Bob’s Red Mill, the Oregon-based grain and flour company, has launched Bob’s Better Bar, a line of snack bars featuring the company’s famous oats. Flavors include: Peanut Butter, Jelly and Oats, Peanut Butter Banana and Oats, Peanut Butter Chocolate and Oats, Peanut Butter Coconut and Oats, and Peanut Butter Apple Spice and Oats.

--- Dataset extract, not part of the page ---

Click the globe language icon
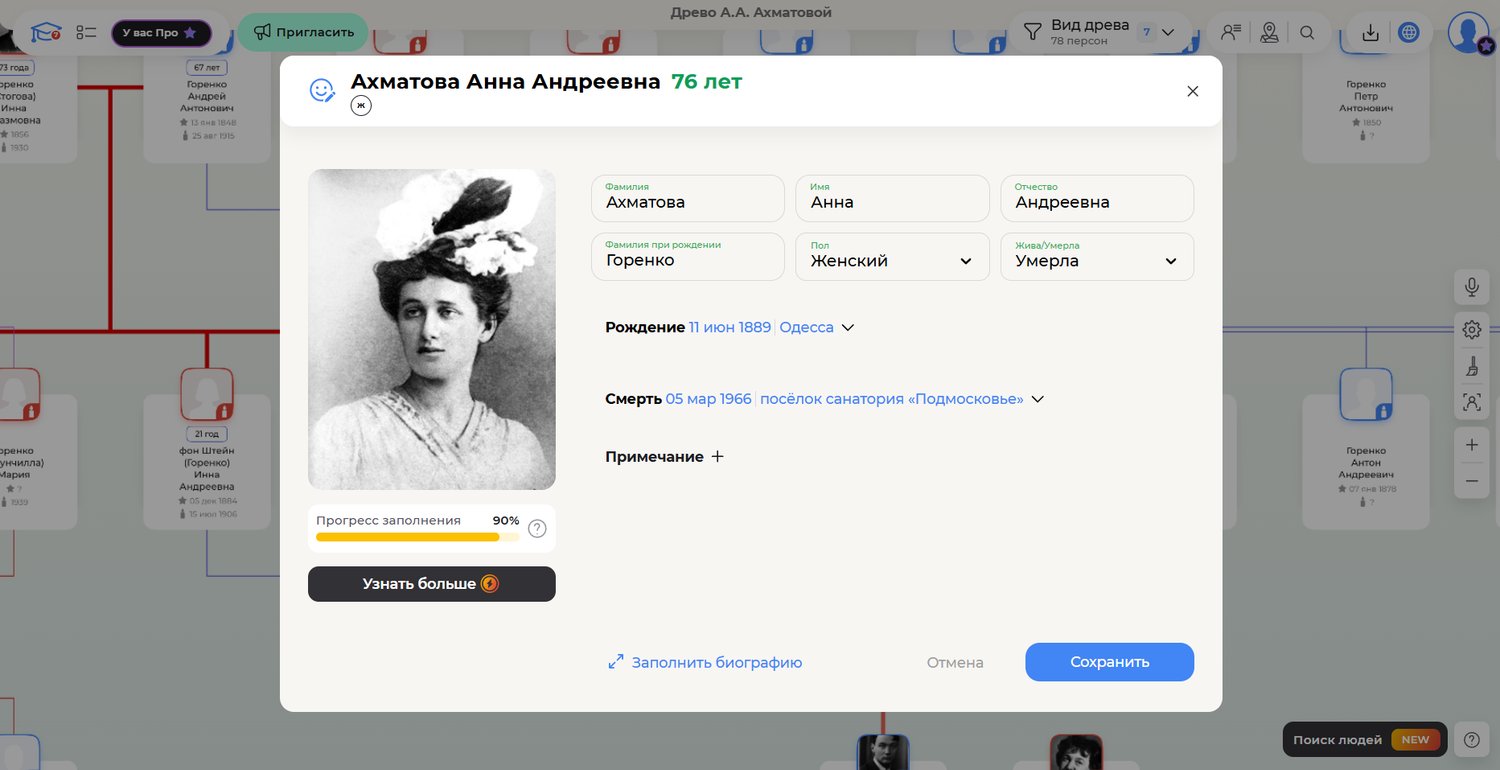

Bush’s Best, the Tennessee-based canned bean company, has launched a line of snacks based on their famous legumes. Bean Chips combine their navy beans or black beans into tortilla-like crisps (Chile Lime, Sweet Mesquite or Sea Salt), Crisp Roasted Chickpeas are toasted beans coated in seasoning (Sriracha Lime, Roasted Garlic and Black Pepper), and Bean Dips are what you’d expect (Original and Black Bean).

So What?

Well, we should have seen this coming. For years now, in an attempt to emphasize the naturalness and simplicity of their products, the CPG industry has been falling all over themselves to make ingredients the heroes. Today, if you look at a chip bag, more real estate is spent talking about the provenance of the stone-ground corn or the maker of the cheese than the chip. Likewise, ads for a new ice creams give more air time to the cream and Tahitian vanilla beans than the ice cream itself. If you are a consumer in today’s marketplace, you’d be forgiven for thinking that an ad for potato chips is really an ad potatoes due to the over emphasis on the latter.

If you a marketer or developer at Cargill, Bush’s, King Arthur or Simplot (I know you’re on the distlist!), your time is now; use your credibility and authenticity to take centerstage.

However, if you are traditional CPG (i.e. don’t own a raw ingredient company), let’s have a chat.

You need to romance your craft. While current trends compel you to use precious copy talking about ingredients, in the end it’s the magic that happens in your factories that will keep you relevant in the long-term. You need to balance difficult to defend messages about “whole almonds, real maple syrup and Saigon cinnamon” with ownable ways that you bake, blend, form or strain these ingredients to make your product special. You must start focusing again on the differentiating aspects of your product that are under your control and the expertise your company brings. Otherwise you’ll see your market share slip as commodity companies use co-packers to climb the value chain and private label offers all of the same ingredients in a product half the price.

How might you market who you are in an ownable way?